To allow for interpretability, we back transformed the logged outcomes into milliliters per capita by calculating and applying Duan smearing factors.38 Specifically, Duan smearing ensures that in the presence of non-zero variances in the volume purchased, the back transformed predicted outcome is not downward biased.38 This also allowed us to compare in absolute and relative terms the estimated post-tax volume of beverages purchased in January through December 2014 to the estimated counterfactual post-tax volume assuming a pretax trend. We did consider presenting predicted values that also detrended seasonality, by setting all quarters to the same quarter, but these seasonal trends are interesting and more accurately reflect the changing demand for beverages over the course of the year.

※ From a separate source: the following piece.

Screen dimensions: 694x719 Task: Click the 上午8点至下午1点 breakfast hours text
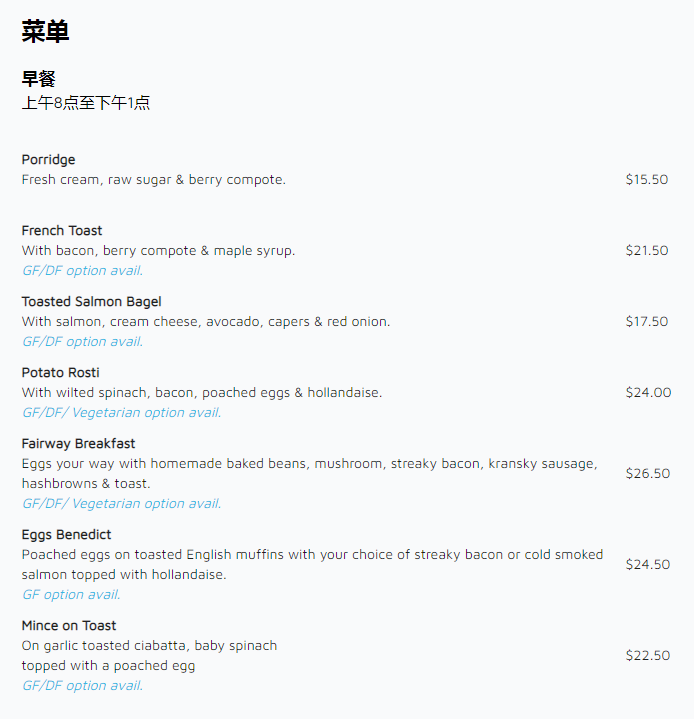[86, 103]
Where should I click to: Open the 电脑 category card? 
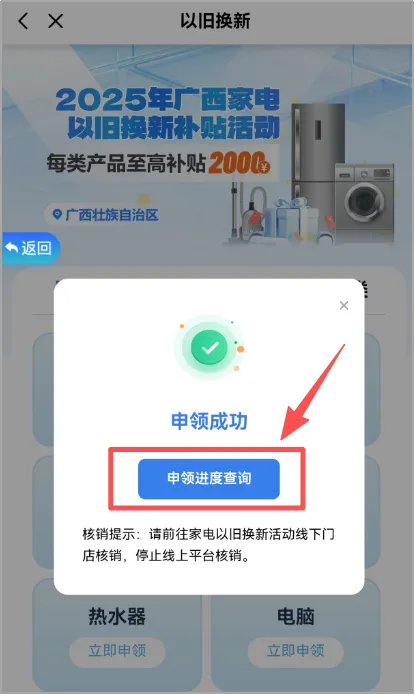[295, 635]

We also corrected the standard errors by clustering the analyses at household level.

The model also takes into consideration periods of non-purchases of beverage categories, when more than 10% of the observations using inverse probability weights were non-purchases. We calculated inverse probability weights by modeling the probability of purchasing, adjusted for the same covariates as the main regression for the log of purchases (the inverse of the predicted values obtained from this model being used in the main regression as a weighting factor).39 40 We conducted analyses for the full sample and stratified the analyses by socioeconomic status (low, middle, high), using separate models to determine if there were differences for these subsamples. The supplemental materials provide additional details on the analytic approach. We used Stata 13 for all analyses.35

Sensitivity analysis among untaxed beverages

We conducted sensitivity analysis for the untaxed beverages modeled from October 2012 to December 2014. Given the large number of missing values for dairy beverages from January to September 2012, imputation was not an adequate option. Instead, we repeated the models excluding dairy beverages and compared the results from January 2012 to December 2014 with those from October 2012 to December 2014.

Results

Descriptive trends in household purchases

Table 1 presents the unadjusted characteristics of the households for each year. This analytic sample of reported purchases represents more than 16 million households (approximately 90-100 million residents) in Mexico in each of these years.

Table 1

Weighted descriptive statistics of analytic sample from Nielsen Mexico Consumer Panel Services. Values are weighted means* (standard errors) unless stated otherwise

View this table:

Before controlling for any potential factors, strong seasonal effects on beverage purchases need to be considered. In Mexico, seasonality can be due to changes in temperature (though these temperature changes are not extreme in Mexico), holidays and festivities, and fewer purchases at the beginning of the year after the festivities in December (see supplemental fig 1). There is also a decrease in overall purchases of taxed beverages (see supplemental fig 1a), particularly in 2014. We are only able to present unadjusted purchases since October 2012 for untaxed beverages (see supplemental fig 1b), and there is an absolute increase in the volume purchased over time.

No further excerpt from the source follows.